Return the data below exactly, but only from the line containing "マッサージチェア回収料金 (135, 96)" through the line containing "少量回収プラン (144, 1361)", with both of those lines included.
-- -- --
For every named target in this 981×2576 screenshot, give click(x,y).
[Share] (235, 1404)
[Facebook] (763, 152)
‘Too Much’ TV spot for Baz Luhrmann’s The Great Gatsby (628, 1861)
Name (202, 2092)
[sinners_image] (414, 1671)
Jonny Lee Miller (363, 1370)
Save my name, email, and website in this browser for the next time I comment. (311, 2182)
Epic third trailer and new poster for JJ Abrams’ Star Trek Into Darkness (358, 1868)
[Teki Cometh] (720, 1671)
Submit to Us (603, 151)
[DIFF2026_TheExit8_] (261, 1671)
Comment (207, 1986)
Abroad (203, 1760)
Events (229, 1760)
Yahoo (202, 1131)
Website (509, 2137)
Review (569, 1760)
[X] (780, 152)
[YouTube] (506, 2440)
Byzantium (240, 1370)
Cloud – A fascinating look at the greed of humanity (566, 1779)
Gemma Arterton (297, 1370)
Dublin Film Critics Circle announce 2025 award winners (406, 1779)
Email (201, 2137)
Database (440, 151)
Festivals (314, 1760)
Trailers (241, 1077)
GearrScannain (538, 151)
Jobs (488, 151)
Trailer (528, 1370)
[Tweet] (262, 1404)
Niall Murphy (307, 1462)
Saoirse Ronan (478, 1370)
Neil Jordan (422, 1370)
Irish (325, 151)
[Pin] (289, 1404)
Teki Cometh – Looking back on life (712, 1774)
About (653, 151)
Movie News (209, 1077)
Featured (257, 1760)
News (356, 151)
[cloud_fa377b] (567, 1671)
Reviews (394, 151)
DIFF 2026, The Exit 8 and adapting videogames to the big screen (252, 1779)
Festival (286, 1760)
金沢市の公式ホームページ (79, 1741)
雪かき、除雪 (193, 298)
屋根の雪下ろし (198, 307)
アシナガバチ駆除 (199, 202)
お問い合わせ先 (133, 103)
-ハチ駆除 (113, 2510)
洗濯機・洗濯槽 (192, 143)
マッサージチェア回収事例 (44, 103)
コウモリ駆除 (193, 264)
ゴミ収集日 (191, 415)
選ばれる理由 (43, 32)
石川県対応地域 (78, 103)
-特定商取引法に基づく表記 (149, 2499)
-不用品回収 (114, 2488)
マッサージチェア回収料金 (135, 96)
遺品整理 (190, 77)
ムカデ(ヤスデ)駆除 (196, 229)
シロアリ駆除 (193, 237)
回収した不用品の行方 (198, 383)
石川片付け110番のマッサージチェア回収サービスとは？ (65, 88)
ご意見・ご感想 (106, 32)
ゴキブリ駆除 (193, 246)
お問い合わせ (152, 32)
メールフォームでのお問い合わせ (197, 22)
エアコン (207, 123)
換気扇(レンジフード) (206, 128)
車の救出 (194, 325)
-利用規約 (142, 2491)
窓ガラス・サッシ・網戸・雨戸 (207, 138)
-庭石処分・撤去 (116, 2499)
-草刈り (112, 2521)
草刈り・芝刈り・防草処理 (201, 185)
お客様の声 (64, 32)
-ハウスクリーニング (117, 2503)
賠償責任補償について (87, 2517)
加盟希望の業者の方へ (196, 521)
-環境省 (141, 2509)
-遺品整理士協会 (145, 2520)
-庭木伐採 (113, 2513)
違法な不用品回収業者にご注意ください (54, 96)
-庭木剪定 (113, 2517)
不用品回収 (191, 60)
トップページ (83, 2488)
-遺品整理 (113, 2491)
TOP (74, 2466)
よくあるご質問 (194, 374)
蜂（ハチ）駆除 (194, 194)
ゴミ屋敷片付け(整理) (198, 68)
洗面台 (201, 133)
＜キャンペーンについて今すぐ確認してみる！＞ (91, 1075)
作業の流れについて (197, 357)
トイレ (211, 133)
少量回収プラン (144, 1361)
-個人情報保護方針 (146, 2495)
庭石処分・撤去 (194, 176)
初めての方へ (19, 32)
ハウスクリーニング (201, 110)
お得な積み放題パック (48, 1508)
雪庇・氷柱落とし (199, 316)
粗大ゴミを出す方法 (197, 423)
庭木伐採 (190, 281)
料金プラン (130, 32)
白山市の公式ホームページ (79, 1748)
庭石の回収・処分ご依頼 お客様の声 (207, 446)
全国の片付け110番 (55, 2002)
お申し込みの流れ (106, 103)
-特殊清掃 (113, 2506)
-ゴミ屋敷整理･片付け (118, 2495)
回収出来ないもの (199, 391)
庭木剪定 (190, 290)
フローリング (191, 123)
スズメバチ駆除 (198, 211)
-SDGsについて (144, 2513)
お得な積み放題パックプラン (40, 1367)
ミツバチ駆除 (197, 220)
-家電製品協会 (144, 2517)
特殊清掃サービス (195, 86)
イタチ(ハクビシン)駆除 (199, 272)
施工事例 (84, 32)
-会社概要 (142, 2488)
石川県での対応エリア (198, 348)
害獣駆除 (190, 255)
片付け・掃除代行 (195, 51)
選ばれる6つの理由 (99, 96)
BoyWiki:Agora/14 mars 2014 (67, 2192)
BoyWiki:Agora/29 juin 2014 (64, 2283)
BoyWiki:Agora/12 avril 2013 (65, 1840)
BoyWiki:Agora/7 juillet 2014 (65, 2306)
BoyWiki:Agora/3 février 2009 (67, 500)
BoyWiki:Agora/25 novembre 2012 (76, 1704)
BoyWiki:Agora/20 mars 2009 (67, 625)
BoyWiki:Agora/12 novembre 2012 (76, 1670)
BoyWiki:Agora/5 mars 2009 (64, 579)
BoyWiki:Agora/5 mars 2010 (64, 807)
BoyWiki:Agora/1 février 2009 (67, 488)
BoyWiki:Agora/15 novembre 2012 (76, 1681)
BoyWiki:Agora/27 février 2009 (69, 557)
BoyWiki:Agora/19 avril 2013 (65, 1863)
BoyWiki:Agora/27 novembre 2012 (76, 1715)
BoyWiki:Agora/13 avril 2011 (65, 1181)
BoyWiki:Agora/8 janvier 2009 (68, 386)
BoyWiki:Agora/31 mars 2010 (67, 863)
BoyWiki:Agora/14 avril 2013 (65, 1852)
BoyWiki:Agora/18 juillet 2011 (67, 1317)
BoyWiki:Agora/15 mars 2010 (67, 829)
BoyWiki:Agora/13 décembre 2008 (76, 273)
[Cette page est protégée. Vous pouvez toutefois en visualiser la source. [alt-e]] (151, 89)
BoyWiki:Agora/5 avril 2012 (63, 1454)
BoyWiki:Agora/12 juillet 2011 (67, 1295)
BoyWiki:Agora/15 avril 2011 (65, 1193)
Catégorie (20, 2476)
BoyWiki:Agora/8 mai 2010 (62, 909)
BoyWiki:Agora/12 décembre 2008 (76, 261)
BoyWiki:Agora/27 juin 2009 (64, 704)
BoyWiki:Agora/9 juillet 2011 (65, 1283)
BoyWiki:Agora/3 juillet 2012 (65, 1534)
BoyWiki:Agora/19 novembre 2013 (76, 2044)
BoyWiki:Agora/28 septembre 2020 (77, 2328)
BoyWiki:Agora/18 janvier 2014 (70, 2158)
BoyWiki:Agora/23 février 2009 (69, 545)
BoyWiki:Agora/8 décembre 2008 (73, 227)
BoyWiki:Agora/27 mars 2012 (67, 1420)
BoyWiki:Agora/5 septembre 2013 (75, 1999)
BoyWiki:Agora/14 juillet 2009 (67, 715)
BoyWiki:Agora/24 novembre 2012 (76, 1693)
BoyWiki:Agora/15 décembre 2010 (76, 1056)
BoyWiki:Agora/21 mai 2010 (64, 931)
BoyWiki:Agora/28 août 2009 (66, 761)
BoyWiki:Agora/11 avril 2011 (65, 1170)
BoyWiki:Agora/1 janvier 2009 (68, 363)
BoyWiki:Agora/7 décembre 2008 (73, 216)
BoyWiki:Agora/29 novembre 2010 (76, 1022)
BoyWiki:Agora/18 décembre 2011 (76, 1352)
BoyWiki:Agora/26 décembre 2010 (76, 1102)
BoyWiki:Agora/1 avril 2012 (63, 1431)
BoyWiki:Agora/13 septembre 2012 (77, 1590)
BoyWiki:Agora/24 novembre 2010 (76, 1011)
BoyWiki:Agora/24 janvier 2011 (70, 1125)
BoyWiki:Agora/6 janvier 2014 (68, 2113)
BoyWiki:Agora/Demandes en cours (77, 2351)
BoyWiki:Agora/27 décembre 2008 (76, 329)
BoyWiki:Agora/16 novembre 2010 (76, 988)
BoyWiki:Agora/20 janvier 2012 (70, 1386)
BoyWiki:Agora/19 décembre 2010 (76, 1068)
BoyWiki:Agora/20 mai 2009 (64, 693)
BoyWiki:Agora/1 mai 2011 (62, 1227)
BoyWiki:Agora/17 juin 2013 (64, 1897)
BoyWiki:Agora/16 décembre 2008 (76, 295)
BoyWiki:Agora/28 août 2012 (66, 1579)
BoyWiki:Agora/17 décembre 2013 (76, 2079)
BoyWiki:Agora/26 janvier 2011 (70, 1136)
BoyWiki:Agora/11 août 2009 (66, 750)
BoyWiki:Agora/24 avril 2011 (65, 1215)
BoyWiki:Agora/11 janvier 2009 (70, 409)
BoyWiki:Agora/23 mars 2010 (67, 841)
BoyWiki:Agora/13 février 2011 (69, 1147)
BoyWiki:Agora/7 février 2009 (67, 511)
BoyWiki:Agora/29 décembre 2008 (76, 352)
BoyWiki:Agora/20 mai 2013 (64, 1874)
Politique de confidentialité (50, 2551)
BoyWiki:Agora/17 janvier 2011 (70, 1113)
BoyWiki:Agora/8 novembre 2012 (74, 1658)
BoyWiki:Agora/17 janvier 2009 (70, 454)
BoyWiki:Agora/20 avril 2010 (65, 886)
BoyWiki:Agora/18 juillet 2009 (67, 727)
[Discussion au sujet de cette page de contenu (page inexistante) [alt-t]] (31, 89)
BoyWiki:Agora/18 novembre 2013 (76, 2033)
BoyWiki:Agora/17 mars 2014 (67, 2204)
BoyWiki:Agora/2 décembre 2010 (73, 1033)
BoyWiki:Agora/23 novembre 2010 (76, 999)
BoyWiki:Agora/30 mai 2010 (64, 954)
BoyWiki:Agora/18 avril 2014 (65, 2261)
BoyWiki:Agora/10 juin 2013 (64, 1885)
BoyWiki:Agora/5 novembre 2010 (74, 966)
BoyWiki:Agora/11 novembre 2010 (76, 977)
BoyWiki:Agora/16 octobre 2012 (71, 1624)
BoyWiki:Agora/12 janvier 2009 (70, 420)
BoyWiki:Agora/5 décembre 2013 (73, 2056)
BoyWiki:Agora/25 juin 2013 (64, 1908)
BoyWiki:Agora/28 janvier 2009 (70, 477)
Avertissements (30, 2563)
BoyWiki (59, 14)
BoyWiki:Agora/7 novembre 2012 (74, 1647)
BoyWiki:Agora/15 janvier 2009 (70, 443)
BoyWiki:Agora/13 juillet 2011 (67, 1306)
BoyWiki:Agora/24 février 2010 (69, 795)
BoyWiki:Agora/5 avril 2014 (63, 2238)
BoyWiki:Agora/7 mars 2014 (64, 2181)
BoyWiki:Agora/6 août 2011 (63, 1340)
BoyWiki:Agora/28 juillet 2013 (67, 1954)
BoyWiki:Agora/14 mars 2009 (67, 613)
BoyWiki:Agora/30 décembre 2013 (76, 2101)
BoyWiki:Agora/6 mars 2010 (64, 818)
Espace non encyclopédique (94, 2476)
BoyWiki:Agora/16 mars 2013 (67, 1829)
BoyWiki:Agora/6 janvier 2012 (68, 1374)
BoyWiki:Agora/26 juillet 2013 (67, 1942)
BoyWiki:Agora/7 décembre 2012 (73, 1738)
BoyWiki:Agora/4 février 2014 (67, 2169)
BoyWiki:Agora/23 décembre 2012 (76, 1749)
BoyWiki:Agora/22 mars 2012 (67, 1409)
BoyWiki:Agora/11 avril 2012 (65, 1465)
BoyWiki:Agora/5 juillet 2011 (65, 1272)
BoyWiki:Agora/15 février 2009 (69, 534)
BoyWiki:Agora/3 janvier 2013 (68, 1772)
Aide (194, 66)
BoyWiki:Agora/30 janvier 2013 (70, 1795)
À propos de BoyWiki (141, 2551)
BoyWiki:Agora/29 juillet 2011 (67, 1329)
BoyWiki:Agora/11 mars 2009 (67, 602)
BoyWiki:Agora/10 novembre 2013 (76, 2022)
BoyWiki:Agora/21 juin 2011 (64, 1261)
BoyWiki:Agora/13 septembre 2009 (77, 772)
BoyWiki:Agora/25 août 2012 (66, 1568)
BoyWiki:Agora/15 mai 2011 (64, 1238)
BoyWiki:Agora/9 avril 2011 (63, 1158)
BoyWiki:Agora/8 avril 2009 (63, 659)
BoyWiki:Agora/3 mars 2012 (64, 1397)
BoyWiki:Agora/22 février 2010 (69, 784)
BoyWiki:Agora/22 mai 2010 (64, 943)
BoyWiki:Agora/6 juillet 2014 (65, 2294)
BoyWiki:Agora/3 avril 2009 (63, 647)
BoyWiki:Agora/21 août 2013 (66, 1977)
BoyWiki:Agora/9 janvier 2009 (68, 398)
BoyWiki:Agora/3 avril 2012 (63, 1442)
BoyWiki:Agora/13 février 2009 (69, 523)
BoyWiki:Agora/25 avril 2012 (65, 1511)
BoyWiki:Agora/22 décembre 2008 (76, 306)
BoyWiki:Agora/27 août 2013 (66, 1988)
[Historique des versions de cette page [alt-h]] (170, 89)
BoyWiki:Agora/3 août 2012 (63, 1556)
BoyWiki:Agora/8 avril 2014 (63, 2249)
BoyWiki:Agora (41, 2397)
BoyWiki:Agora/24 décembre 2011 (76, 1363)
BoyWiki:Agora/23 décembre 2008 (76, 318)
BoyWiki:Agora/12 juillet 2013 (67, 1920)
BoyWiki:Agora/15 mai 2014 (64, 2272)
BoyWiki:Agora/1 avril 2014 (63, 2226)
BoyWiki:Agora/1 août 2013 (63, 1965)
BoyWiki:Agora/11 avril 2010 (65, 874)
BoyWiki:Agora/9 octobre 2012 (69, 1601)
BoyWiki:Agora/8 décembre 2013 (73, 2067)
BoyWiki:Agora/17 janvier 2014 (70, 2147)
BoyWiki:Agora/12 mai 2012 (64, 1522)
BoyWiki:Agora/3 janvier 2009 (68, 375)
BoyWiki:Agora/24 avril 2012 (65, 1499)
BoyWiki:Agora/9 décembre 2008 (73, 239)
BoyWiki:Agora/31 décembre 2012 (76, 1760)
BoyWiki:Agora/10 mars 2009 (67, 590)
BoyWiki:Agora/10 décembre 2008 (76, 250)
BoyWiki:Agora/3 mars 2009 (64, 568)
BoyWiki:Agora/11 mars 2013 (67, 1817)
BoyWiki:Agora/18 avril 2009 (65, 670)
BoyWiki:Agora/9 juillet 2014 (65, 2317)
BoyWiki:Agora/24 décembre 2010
-- -- --
- SOLUTION TO THIS EXERCISE -
マッサージチェア回収料金 (135, 96)
遺品整理 (190, 77)
ムカデ(ヤスデ)駆除 (196, 229)
シロアリ駆除 (193, 237)
回収した不用品の行方 (198, 383)
石川片付け110番のマッサージチェア回収サービスとは？ (65, 88)
ご意見・ご感想 (106, 32)
ゴキブリ駆除 (193, 246)
お問い合わせ (152, 32)
メールフォームでのお問い合わせ (197, 22)
エアコン (207, 123)
換気扇(レンジフード) (206, 128)
車の救出 (194, 325)
-利用規約 (142, 2491)
窓ガラス・サッシ・網戸・雨戸 (207, 138)
-庭石処分・撤去 (116, 2499)
-草刈り (112, 2521)
草刈り・芝刈り・防草処理 (201, 185)
お客様の声 (64, 32)
-ハウスクリーニング (117, 2503)
賠償責任補償について (87, 2517)
加盟希望の業者の方へ (196, 521)
-環境省 (141, 2509)
-遺品整理士協会 (145, 2520)
-庭木伐採 (113, 2513)
違法な不用品回収業者にご注意ください (54, 96)
-庭木剪定 (113, 2517)
不用品回収 (191, 60)
トップページ (83, 2488)
-遺品整理 (113, 2491)
TOP (74, 2466)
よくあるご質問 (194, 374)
蜂（ハチ）駆除 (194, 194)
ゴミ屋敷片付け(整理) (198, 68)
洗面台 (201, 133)
＜キャンペーンについて今すぐ確認してみる！＞ (91, 1075)
作業の流れについて (197, 357)
トイレ (211, 133)
少量回収プラン (144, 1361)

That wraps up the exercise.